Friday, 10 February 2012


The view of the Ross Ice Shelf
 from the bridge of the San Aotea II.

This is my first (ever) blog so I beg the reader’s indulgence – I’m feeling my way.
As I write this early morning I am having trouble seeing the computer terminal due to bright sunshine.  You learn quickly down here that 24 hours of sunlight comes with a hitch – the sun is always quite low on the horizon – very much like driving a car just after sunrise in the winter.  On fine days the glare is more hindrance than asset.   Looking out the bridge windows now I can see the Ross Ice Shelf (also known as the Ross Barrier) framed by a pale blue cloudless sky and stretching in front of me right across the horizon from east to west.  I sometimes wonder what James Clark Ross must've thought when he first came up against it in 1841 – it's nearly 50 metres high and stretches east 455 nautical miles from Cape Crozier on Ross Island, completely blocking his further progress south.  You cannot go further south than here by sea. As I look it’s a dazzling white ribbon with the sun contrasting and shadowing all the irregularities - caves, crannies, and bulges. The Ross Ice Shelf is where many of the southern hemisphere bergs are calved and out to starboard there is a new berg about four miles long. Flat-topped and pristine white it’s the definitive and unique southern hemisphere tabular berg – and I’ve got a great view of it from my ‘office’.
Me (left) and Peter Weeks the skipper of the Aotea II.
That's Mt Erebus in the background.

So, who am I and why am I writing this?   When asked, I define myself a marine science specialist -having spent much of the last forty-one years working at sea.  I worked for Government agencies for just over 20 years in the disciplines of fishing gear technology, exploratory fishing,  and then running research surveys mainly for stock assessment. Then I changed tack in the early 1990’s and spent a number of years as a fillet- boat processing manager for Sanford and moving to a diverse range of fishing related work .

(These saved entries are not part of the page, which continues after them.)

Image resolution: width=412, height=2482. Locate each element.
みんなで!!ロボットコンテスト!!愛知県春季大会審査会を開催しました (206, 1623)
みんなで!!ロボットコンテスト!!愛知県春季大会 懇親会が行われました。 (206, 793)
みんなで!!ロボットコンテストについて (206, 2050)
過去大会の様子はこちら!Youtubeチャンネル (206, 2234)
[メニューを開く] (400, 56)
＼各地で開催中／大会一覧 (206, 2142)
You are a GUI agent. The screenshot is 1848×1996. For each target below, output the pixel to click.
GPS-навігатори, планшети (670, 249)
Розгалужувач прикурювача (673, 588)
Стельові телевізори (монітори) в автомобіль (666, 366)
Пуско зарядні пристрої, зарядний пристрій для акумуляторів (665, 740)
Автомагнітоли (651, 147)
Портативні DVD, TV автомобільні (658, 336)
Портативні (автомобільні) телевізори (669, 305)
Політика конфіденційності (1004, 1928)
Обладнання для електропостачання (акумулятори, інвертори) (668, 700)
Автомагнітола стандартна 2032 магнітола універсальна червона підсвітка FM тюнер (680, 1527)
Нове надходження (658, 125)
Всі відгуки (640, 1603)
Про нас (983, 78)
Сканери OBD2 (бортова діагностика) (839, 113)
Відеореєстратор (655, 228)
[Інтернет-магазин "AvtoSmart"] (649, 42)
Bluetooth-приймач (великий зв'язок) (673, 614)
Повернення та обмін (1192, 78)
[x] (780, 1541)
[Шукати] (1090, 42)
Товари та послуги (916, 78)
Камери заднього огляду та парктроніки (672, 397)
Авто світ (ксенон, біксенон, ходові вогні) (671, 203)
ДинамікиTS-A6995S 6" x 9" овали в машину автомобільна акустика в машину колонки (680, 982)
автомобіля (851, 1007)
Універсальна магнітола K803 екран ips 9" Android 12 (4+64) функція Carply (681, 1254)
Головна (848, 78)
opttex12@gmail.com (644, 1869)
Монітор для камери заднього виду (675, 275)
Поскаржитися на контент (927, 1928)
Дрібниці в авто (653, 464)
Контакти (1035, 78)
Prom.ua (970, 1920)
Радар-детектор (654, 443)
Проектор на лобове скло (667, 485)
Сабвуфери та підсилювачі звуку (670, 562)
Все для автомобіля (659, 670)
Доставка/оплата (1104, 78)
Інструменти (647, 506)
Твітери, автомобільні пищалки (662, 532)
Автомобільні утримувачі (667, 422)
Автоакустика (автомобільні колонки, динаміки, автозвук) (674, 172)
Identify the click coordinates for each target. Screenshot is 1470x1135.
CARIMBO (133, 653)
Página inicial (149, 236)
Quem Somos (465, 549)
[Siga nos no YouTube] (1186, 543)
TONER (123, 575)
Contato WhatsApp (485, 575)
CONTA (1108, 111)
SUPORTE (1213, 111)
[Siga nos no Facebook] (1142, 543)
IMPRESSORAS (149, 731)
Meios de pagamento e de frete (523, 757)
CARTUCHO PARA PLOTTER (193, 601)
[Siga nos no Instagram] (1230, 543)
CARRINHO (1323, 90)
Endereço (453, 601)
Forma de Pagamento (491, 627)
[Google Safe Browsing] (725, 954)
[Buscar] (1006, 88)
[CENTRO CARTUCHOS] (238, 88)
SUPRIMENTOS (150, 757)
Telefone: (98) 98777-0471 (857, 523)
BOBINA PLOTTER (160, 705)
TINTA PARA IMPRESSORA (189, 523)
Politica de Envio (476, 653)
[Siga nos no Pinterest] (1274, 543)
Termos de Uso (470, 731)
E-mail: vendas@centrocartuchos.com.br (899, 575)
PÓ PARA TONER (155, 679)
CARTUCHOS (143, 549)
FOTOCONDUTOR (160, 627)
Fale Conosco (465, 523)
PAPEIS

Now I’ve come full circle and am again taking up some research work as an independent consultancy – mainly this time on Antarctic fisheries .  This started in the Ross Sea where I have spent every summer since early 2001 contracting to Sanford. Among other things I supervised the research carried out aboard.  The scope then widened to encompass the South Atlantic fisheries at South Georgia and the South Sandwich Islands. Over the past seven years I have attended annual CCAMLR Meetings as a member of the Fish Stocks Working Group and as an advisor to the New Zealand delegation to the Scientific Committee. I have written or co-authored a number of scientific papers chiefly on Antarctic toothfish biology, feeding, sea-bird mortality mitigation, and the long-line fishing methods used in Antarctic fisheries.

I feel very privileged to be able to take part in the Our Far South voyage. For those of you who don't know, it's a project where a group of New Zealanders from a wide range of backgrounds travel together to Antarctica and the sub Antarctic Islands to investigate the issues facing the region. Due to commitments and timing I will join them when they get down here in about a week and a half depending on weather.

Where am I?  Aboard San Aotea II - one of Sanford’s longline vessels in the Ross Sea carrying out a research survey on small toothfish at the very south of the Ross Sea.  More on the survey, CCAMLR and the boat next few blogs.